*PROBLEM REQUIREMENTS*:
Print exactly the line that contains "Click the Chelsea crest in chart" along with every line beneath it to the end of the records below, and omit pictures.

*GIVEN INFORMATION*:
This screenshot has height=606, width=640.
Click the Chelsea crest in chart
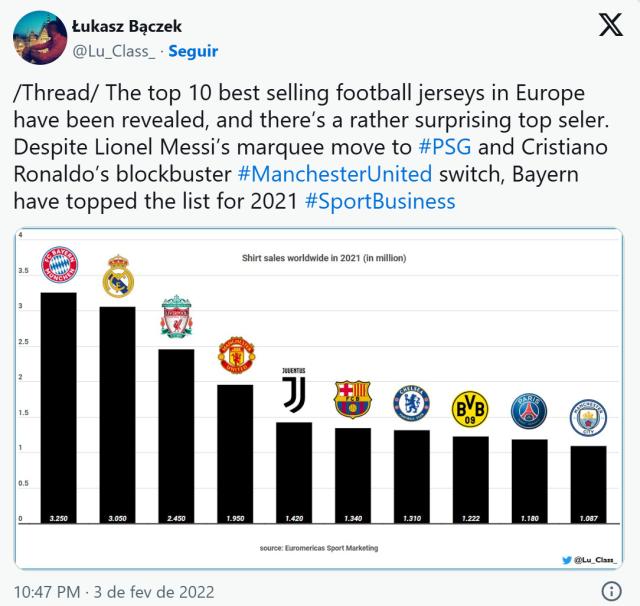pos(411,401)
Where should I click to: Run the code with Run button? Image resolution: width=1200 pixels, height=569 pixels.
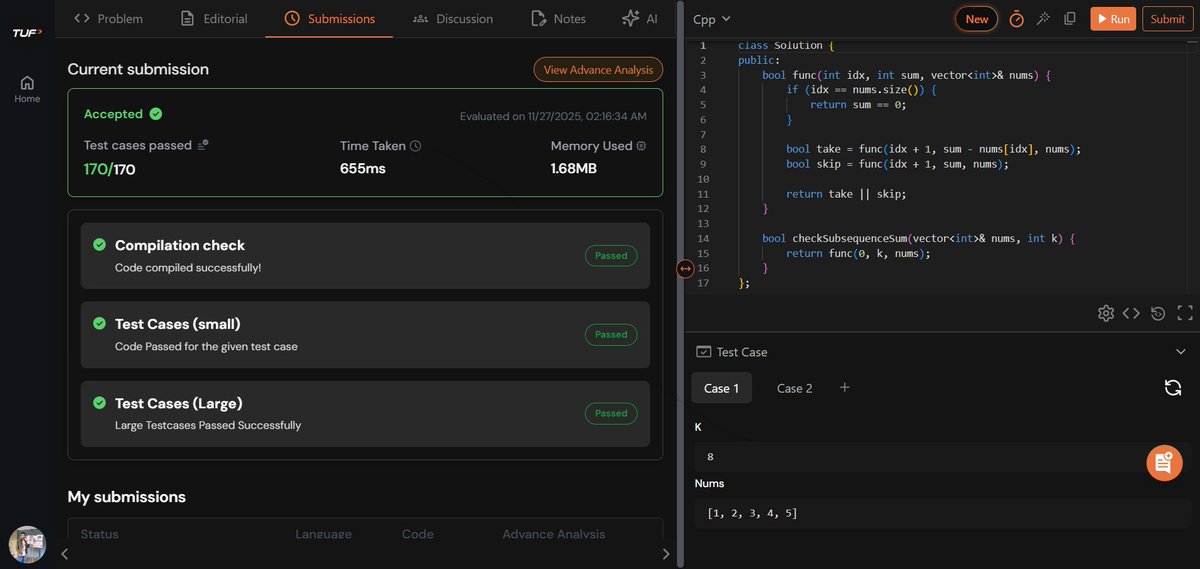[x=1113, y=19]
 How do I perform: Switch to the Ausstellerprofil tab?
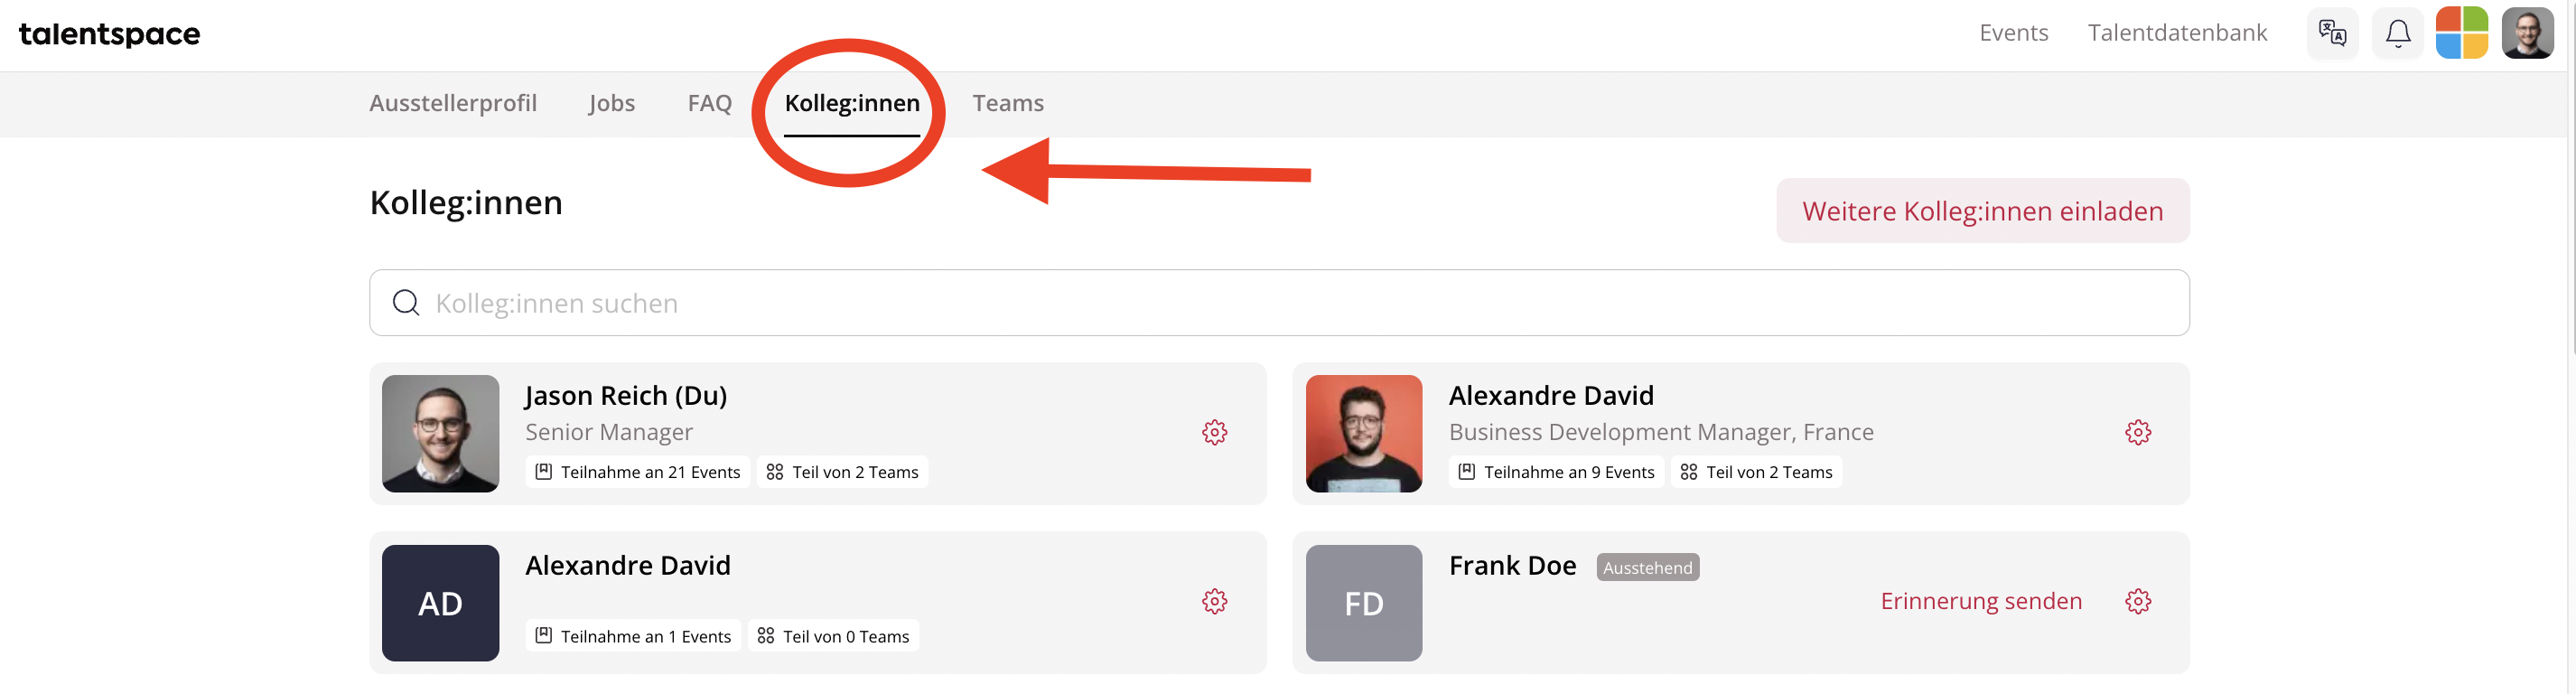click(453, 103)
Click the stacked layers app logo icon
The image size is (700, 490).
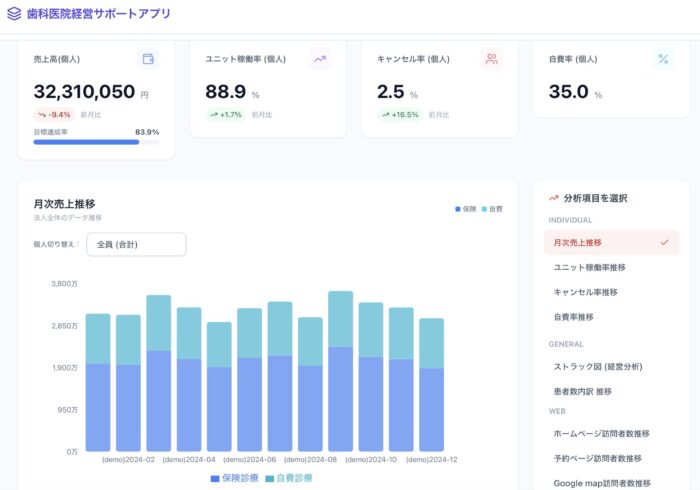14,14
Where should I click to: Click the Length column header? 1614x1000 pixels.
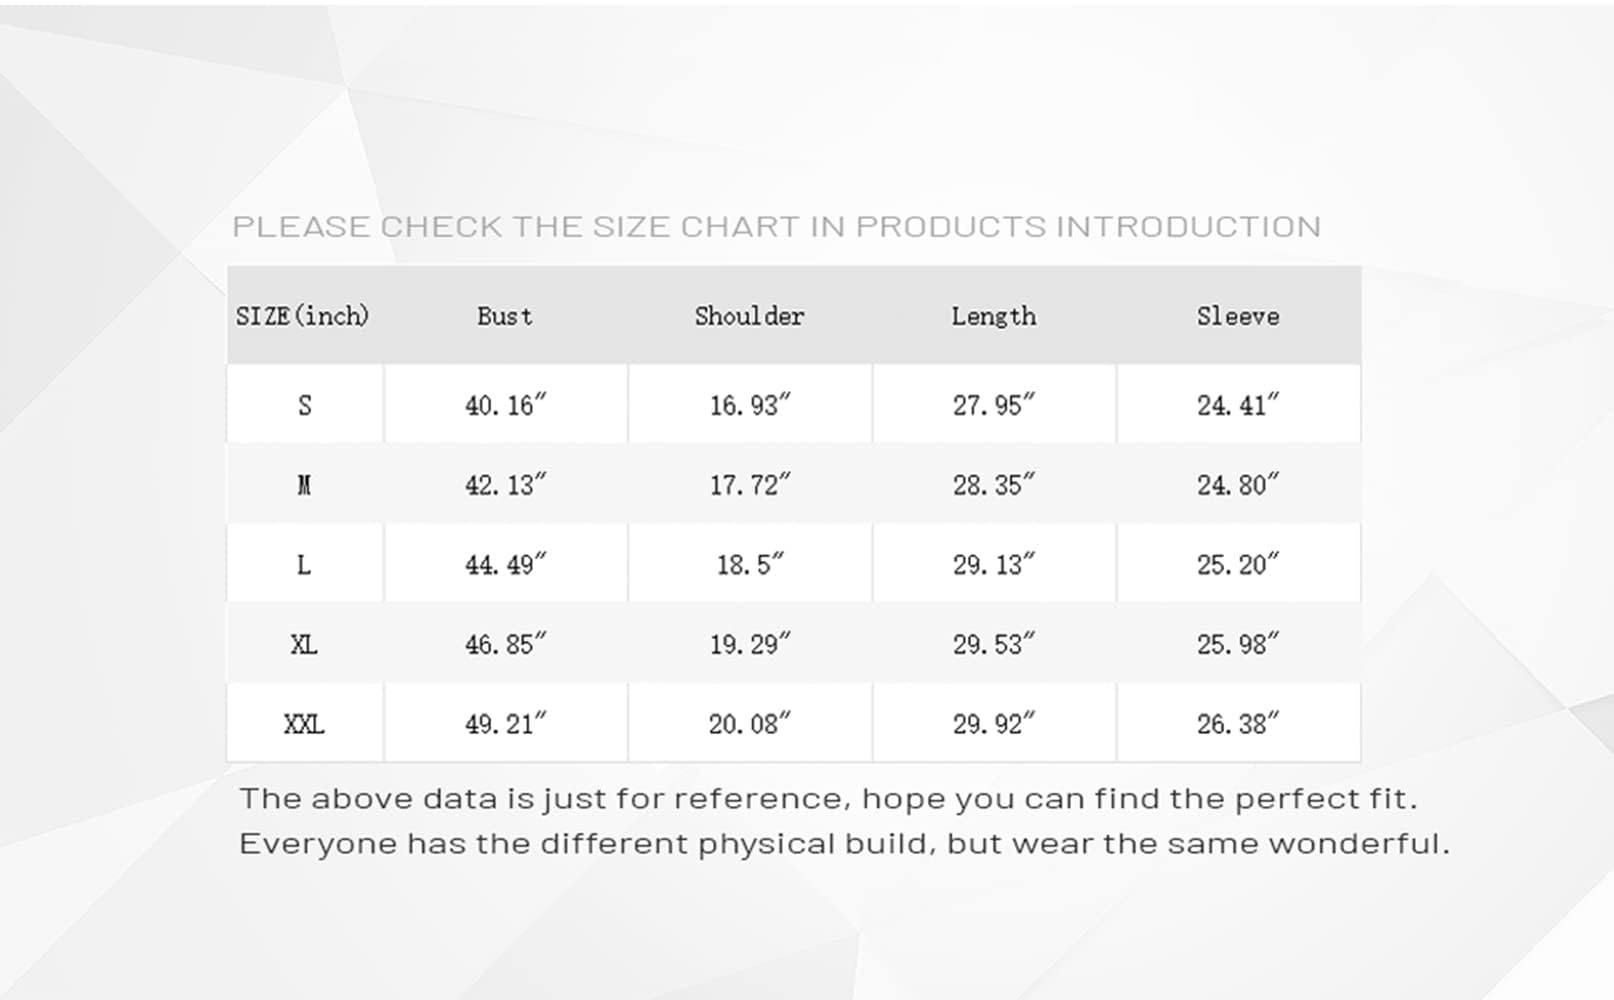[x=993, y=316]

*RESPONSE*:
Click the Chelsea crest in chart
pos(411,401)
Where should I click to: Run the code with Run button? Image resolution: width=1200 pixels, height=569 pixels.
[x=1113, y=19]
 How do I perform: Switch to the Ausstellerprofil tab?
click(453, 103)
Click the stacked layers app logo icon
The image size is (700, 490).
14,14
Where should I click to: Click the Length column header? 1614x1000 pixels.
[x=993, y=316]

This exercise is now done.